The best reforming countries are all stuck in deep depressions, with staggering levels of unemployment. And, to make matters worse, as Eurostat reported recently they have also all fallen into deflation. Deflation is a particularly pernicious issue. Besides the debt-deflation consequences that are widely known since the Great Depression, there are all sorts of other problems associated with deflation. Deflation scrambles the economic radars, so to speak, and creates illusory growth. For example for 2014 the Spanish statistical office estimates that real GDP growth has been +1.4%; however this is the result of only a 0.9% nominal GDP growth combined with negative inflation of -0.5%. Even more worryingly, as Greece’s Finance Minister pointed out, the celebrated GDP growth of the country in 2014 was actually the result of a fall in prices that exceeded a fall in nominal GDP!
In conclusion, this year’s OECD Report is instructive in many ways. First it shows that “ideas matter”: a change in the leading role of the organization has brought about a significant change of tone and vision. Secondly it shows that while the overall policy stance of the OECD has not radically changed, some cracks are appearing through which a whole set of other priorities are creeping in: greater emphasis on aggregate demand, income inequalities and environmental concerns above all. Thirdly it dispels some misconceptions about the responsiveness of crisis-hit Governments to reform. This in turn raises a question about the effectiveness of such reforms.

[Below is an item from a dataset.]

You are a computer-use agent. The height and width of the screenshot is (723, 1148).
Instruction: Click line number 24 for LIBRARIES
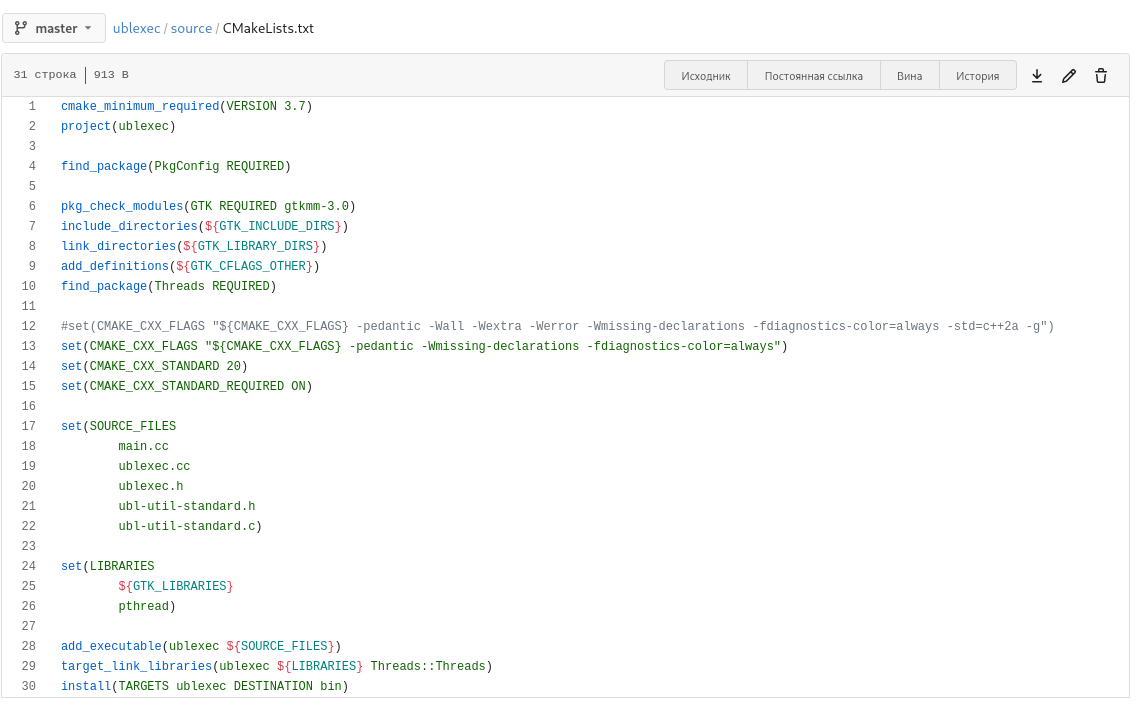click(x=28, y=566)
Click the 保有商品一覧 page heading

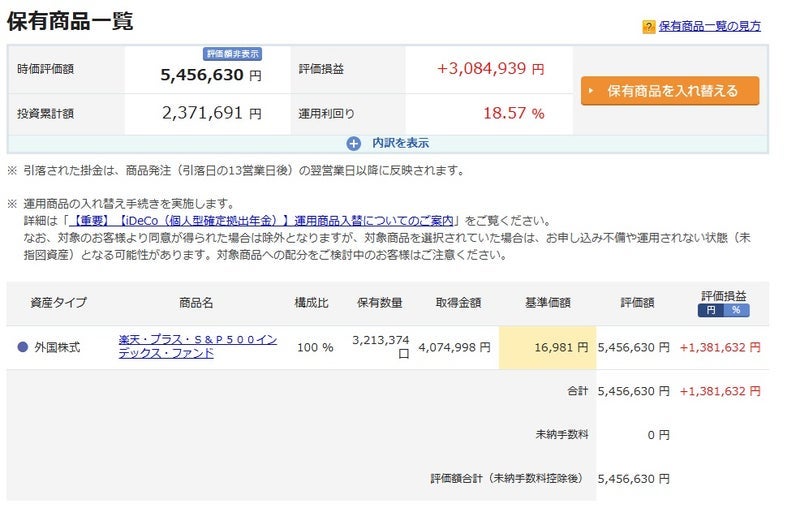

And this leads us to the final remark that despite many efforts to prove otherwise, there does not seem to be a silver bullet in economics, there is no optimal reform agenda that can be synthesized in a laboratory and then applied to our societies for the achievement of the best possible prosperity. Or to use the Greek aphorism, even the OECD should start “knowing itself” to understand its limits. Reforms should result from a democratic interaction where costs, benefits, winners, losers and societal priorities are carefully balanced.